> **Material for the task**
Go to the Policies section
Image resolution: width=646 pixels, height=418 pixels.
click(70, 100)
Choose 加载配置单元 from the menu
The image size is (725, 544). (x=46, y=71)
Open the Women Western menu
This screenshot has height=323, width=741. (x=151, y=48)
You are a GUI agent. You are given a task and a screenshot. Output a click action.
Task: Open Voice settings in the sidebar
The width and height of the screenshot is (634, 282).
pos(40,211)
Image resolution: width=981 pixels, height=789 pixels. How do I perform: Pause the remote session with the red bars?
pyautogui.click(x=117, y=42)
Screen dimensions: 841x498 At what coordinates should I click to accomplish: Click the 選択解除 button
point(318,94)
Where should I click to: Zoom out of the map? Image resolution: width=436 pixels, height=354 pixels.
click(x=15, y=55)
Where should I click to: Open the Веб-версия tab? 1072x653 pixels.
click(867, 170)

> **Exercise aim**
Output exactly the lines from the one with "Where should I click to: Zoom" through the final line of the listing above.

> **Result of this exercise**
Where should I click to: Zoom out of the map? Image resolution: width=436 pixels, height=354 pixels.
click(x=15, y=55)
Where should I click to: Open the Веб-версия tab? 1072x653 pixels.
click(867, 170)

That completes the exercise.